Re: HSSF and XSSF memory usage, some numbers

Alex Geller Wed, 04 May 2011 09:31:56 -0700

Hi,

I would like to give some feedback after implementing a solution based on
the "BigGridDemo".
The good news is that it is fast enough, uses little memory and handles all
the decorational items we were worrying about (CellStyles, MergedRegions and
Images), just fine. A .xlsx file with 300,000 rows and 33 columns is
generated in 50 seconds using the default heap space of 64 MB.

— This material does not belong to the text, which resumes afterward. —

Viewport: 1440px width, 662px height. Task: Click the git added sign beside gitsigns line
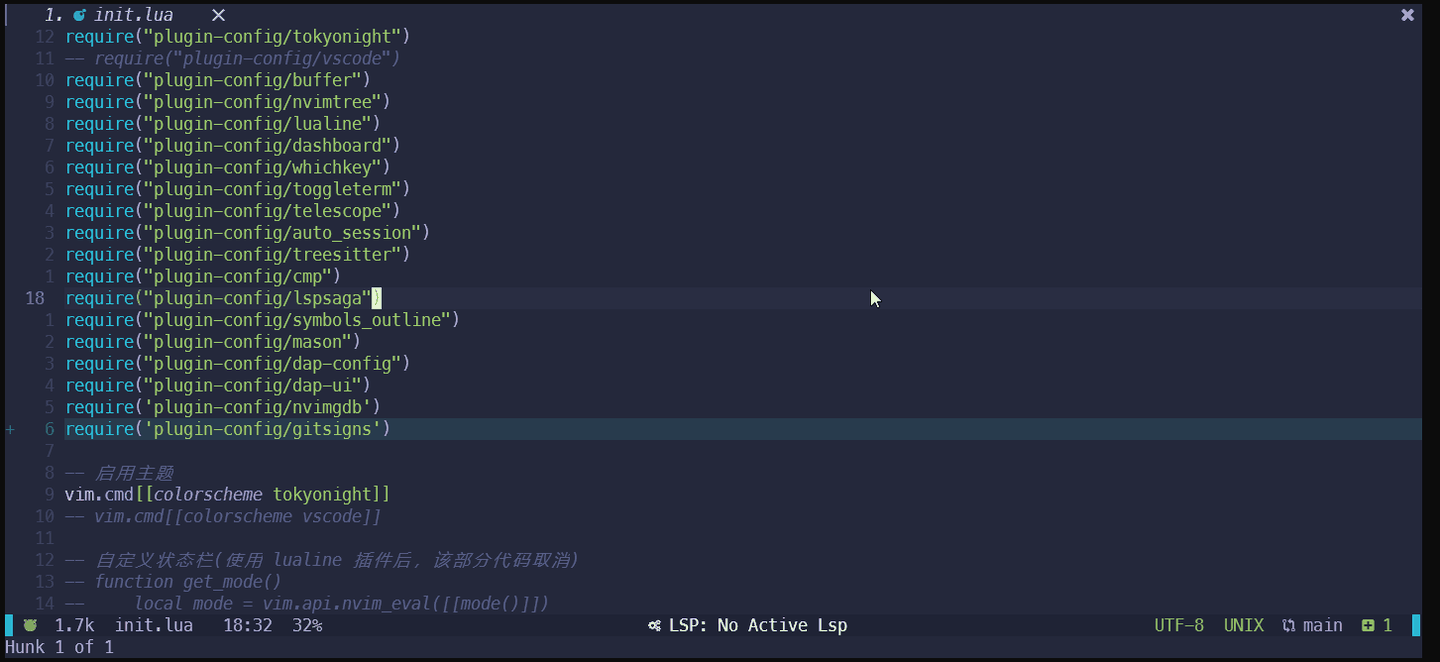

The BigGridDemo should be improved to replace the "sheetData" element with
the real data rather then than replacing the complete file because
MergedRegions, Image references and other information such as margins are
otherwise lost on overwriting the file.

Since we need to continue supporting HSSF as well as XSSF we implemented an
API compatible streaming version of XSSF called SXSSF ("S" for streaming) so
that we wouldn't have to change the code and could have identical code for
both file formats (Apart from the "Workbook" construction of course (change
from "new XSSFWorkbook" to "new SXSSFWorkbook")).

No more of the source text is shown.